Depois, en passant, ele queixa-se de não ser soldado e de ter sido posto na polícia (nesta fala abre-se uma ética) e ela confia-lhe que pode mexer os cordéis para o transferirem. Como? Ela, despindo-se, insinua, “com esforço…”. Cristhian compreende que é uma questão de troca de “esforços” e, fiel à transmissão de afecto que lhe pediram que fizesse, satisfá-la sexualmente com uma obediência cega ao acto.

O jogo destes matizes subtende uma ironia subtil, feroz, inteligentíssima: a cena vale o filme.

À frente, uma segunda cena entre os dois dá-nos a chave do “ethos” de Cristhian.
Fim da guerra. Cristhian, que vira o capitão em péssimo estado no hospital, volta a visitar-lhe a esposa. A casa está arruinada e a rua derruida, sob efeito dos bombardeios. Ela fala-lhe friamente da morte do marido, que entretanto se suicidou. Não se mostra alterada e atira-se de novo a ele. Ante as suas reticências, ela pede-lhe para ser “realista”. Cristhian percebe: o que antes se lhe afigurava uma marca de liberdade afinal não passa de um expediente de sobrevivência a todo o transe – mete-lhe agora repulsa a beleza dela, afinal um signo do degradado vaivém dos afectos com que o sistema corrompeu o espírito alemão e lhe ditou a crueldade. A corrupção, percebe aí Cristhian, começa na forma como cedemos aos apetites, lhes obedecemos – paradoxal caminho da derrota. Rejeita-a, e nesse gesto repele a sua anterior cumplicidade com a abjecção.

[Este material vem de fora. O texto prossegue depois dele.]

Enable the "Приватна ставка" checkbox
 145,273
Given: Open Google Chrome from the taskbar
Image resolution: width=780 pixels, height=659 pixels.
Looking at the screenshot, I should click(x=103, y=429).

Nas duas cenas, através das peripécias da intimidade, transparece o arco e o declínio de uma postura civilizacional e por isso são magníficas – embora sejam ideias de argumento que Dmytryk se limita a ilustrar.
Contudo, para se conseguir esta complexidade das personagens, esta filigrana que oferece vários níveis de leitura para as situações dramáticas e o implícito que abre chaves no jogo psicológico foi preciso uma tradição narrativa que levou séculos a apurar-se e que supunha um modo fecundo de relacionamento com o que seja a inteligência e o modus operandi da criativa ociosidade burguesa.

O que está colocado em causa nesta época sombria. Estamos de novo na temperatura civilizacional de onde emerge a mediocridade e a confusão de valores que levou Cristhian a equivocar-se em todas as escolhas políticas. Como acontece ciclicamente, acomodamo-nos à patética fase de exibição narcísica em que não nos rala ficarmos mais tolos, egoístas, e naufragados na iliteracia. Escuda-nos a ilusão de que tudo tem um preço: primeiro efeito do triunfo niilista. A vaga anti-intelectual que sacode os orgãos de comunicação ajusta-se.

Trump, que ridiculamente se diz o novo guardião do Cristo Redentor, ao “nacionalizar” as vacinas para o Covid-19 esvazia com isso os valores cristãos que protegiam a validade de uma pertença comum. A contradição não lhe importa, Trump, num lance de poder travestido de nacionalismo espera ter corrompido a vontade dos votos. Assim começam os fascismos.